First, we are the fastest way to send a letter. We are a way of sending snail mail straight from your favorite e-mail application.
Second, we are a cubby of mailboxes, so that someone sending e-mail can treat a physical mail address just like any other e-mail address.
Let me give an example. Let’s say that you wanted to send photos from your last vacation to your entire mail list. Your grandmother would really like to see them, but she either doesn’t have an e-mail address or doesn’t check it that often. Just sign up, and create a mailbox for her, calling it, say, ‘granma@postful.com’ and then include that address on any mailing list.
One advantage of this is that once you create a mailbox for your grandmother at ‘grandma@postful.com’ , then anyone can reach her by that e-mail address. Instantly, she just got connected.
So, for example, you could create a Postful mailbox for yourself and distribute your address to others to reach you by.
Success to the Roman Host
March 11, 2007
We recently decided to switch our hosting to TextDrive (part of Joyent). Why would we switch our entire system over to a new architecture about a week prior to launch (and, in the process, probably delay our launch at least a few weeks)? Mostly it came down to recognizing what we do best and where we needed help.
The fact is that we aren’t experts in deployment (shocking, I know). Given that we’ve already given up things like sleep, time with friends and family, etc, it wasn’t clear where the time to gain this expertise was going to come from.
We had deployed and prepared our system to launch on a system of fairly heavy-duty linux-based servers. But part of the reason the system needed to be heavy duty is that we had no confidence in being able to scale out quickly. It’s a bad thing when you recognize that you may have troubles if you succeed.
Around this time, I read this blog post (joyeur had been on my feedreader for awhile). 4000 req/s sounded pretty good and having long heard of TextDrive as the premier Rails hosting company, I thought I’d at least put in a request for more information.
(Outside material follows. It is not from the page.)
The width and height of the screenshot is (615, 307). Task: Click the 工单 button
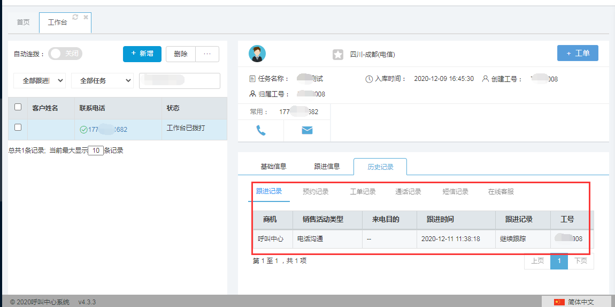coord(578,54)
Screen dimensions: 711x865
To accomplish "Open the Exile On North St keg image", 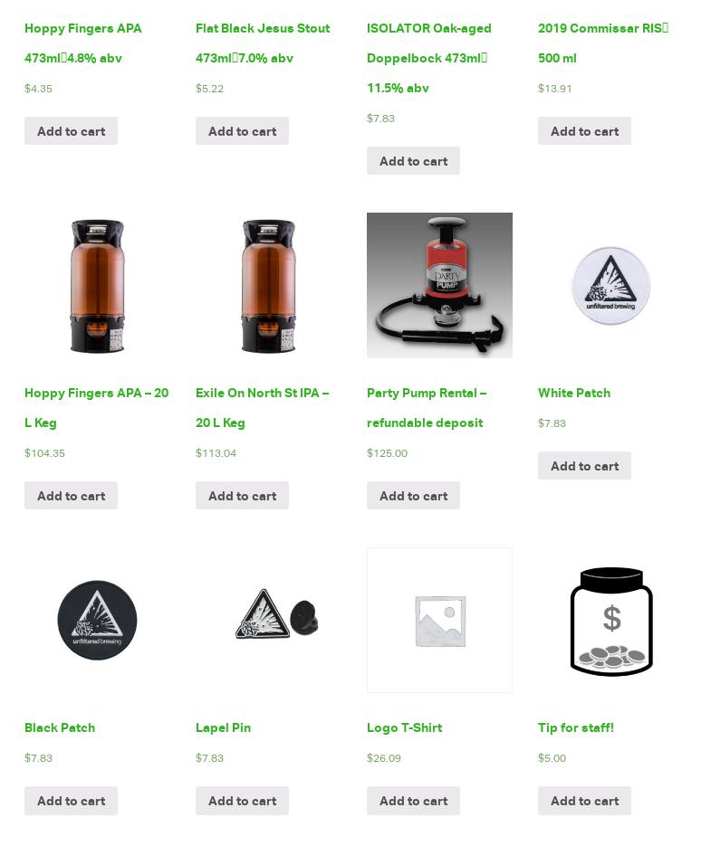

After talking to Jason Hoffman, I was ready to go. I had a list of dream features that I wanted to build into our deployment at some point. Jason, in the course of telling me about their accelerator setup (now with more options), basically mentioned everything on my list and told me how it was already built-in to their basic offering. This… pleased me.
I’ll be posting a full review of our experience with Joyent soon. For now, let me just say that it has relieved a huge amount of stress in terms of our future scalability and ability to handle growth. The choice was a couple of weeks of extra work at this point (transition time to the new system) versus having a system unable to grow when we need it. A pretty easy call.
Sharing is caring
March 11, 2007
In spite of the bold start, we have failed to give this blog quite the attention it deserves. So, as the launch of our public beta approaches, I’m going to try to be a bit more regular about posting. Features will be announced, your cheers and complaints will receive a public forum, and the world will learn our name (cue up the music from Fame).